Exclude images, then output the remaining data verbatim.

++++ SUPPLIED DATA

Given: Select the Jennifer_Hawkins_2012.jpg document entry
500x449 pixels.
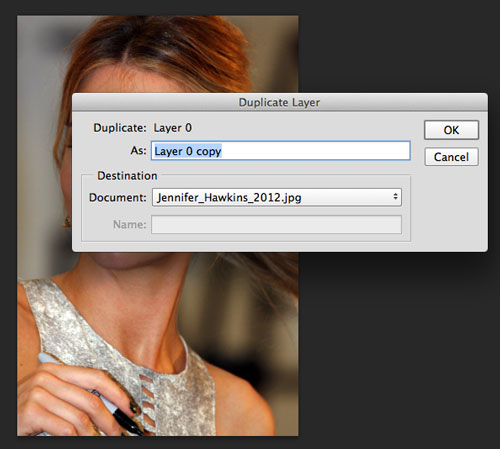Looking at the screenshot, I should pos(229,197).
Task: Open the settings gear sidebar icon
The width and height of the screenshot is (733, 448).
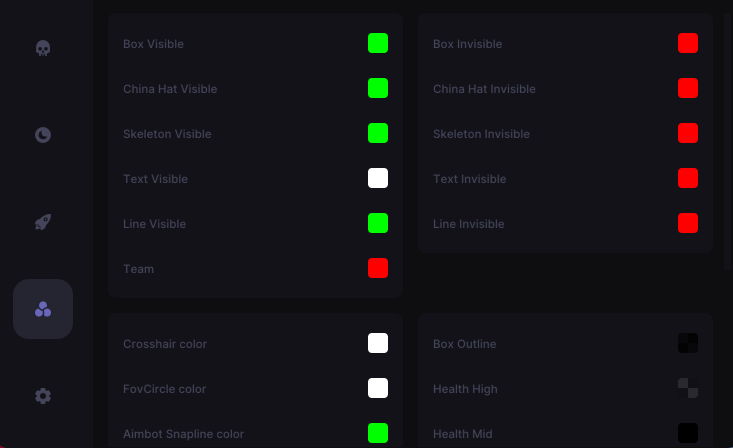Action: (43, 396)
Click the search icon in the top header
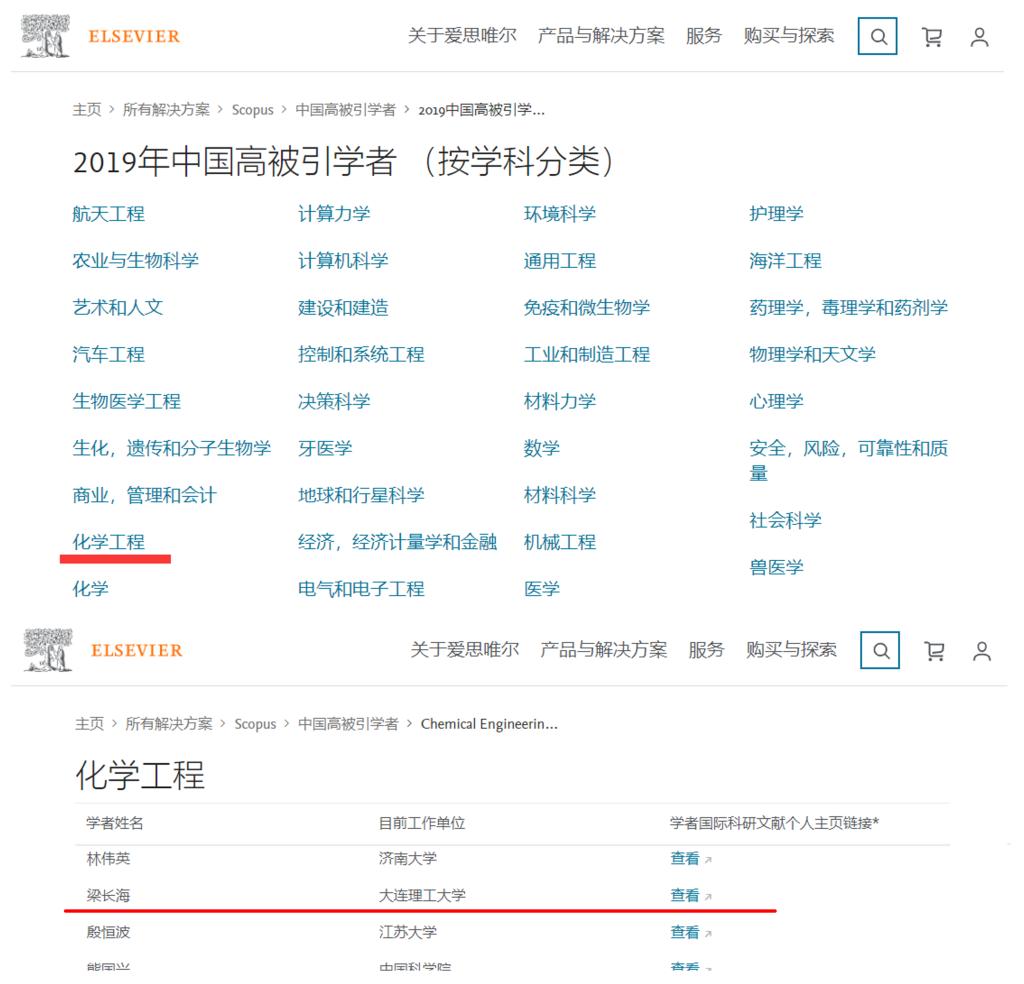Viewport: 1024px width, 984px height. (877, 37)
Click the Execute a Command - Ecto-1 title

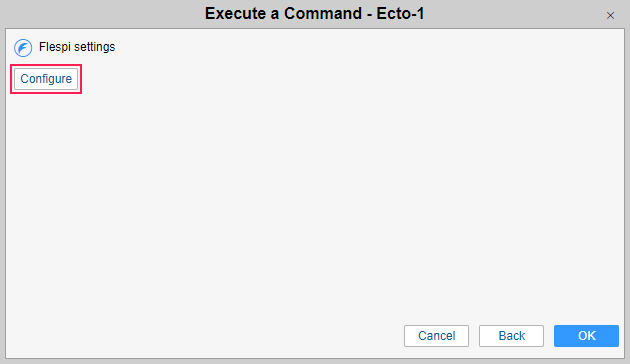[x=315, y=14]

++++++++

### ANSWER AREA
Given: Select the Jennifer_Hawkins_2012.jpg document entry
500x449 pixels.
Looking at the screenshot, I should pos(229,197).
Task: Open the settings gear sidebar icon
The width and height of the screenshot is (733, 448).
Action: (43, 396)
Click the search icon in the top header
Viewport: 1024px width, 984px height. (877, 37)
Click the Execute a Command - Ecto-1 title

[x=315, y=14]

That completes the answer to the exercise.